Professor Roger Brownsword and Jeffrey Wale from the Centre for Conflict, Rule of Law and Society have published two research outputs concerning the regulation of prenatal testing.
The first is an article ‘Testing Times Ahead: Non-Invasive Prenatal Testing and the Kind of Community that We Want to Be’ published in the Modern Law Review. This article reviews the Nuffield Council on Bioethics’ report on Non‐Invasive Prenatal Testing (NIPT); and introduces two general questions provoked by the report – concerning, respectively, the nature and extent of the informational interests that are to be recognised in today’s ‘information societies’ and the membership of today’s ‘genetic societies’. The article also considers the role and nature of the Nuffield Council and is part of a wider departmental project on the framing and regulation of informational interests.
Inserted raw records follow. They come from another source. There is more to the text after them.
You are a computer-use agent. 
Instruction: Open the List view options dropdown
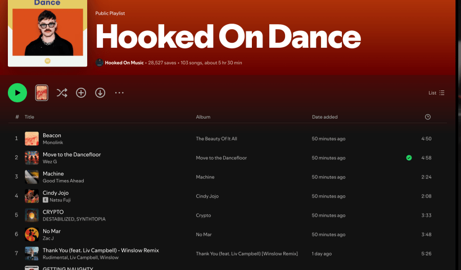click(x=436, y=93)
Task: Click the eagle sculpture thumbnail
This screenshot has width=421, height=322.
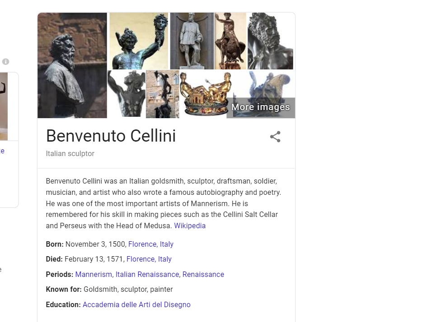Action: click(x=230, y=41)
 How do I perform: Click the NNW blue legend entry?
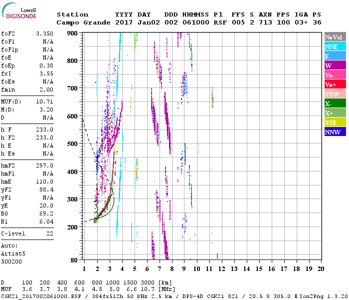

A second research output has been published in ‘Medicine, Law and the Internet’. The chapter ‘Regulating in the Global Village: The Case of Non-Invasive Pre-Natal Tests’ highlights and seeks to address some of the issues presented by the use of NIPT technology in an online and multi jurisdictional environment. This publication follows a presentation by Jeffrey Wale at a conference organised by the Aristotle University of Thessaloniki, the Laboratory for the Research of Medical Law and Bioethics and the Medical and Bar Associations of Thessaloniki in May 2017.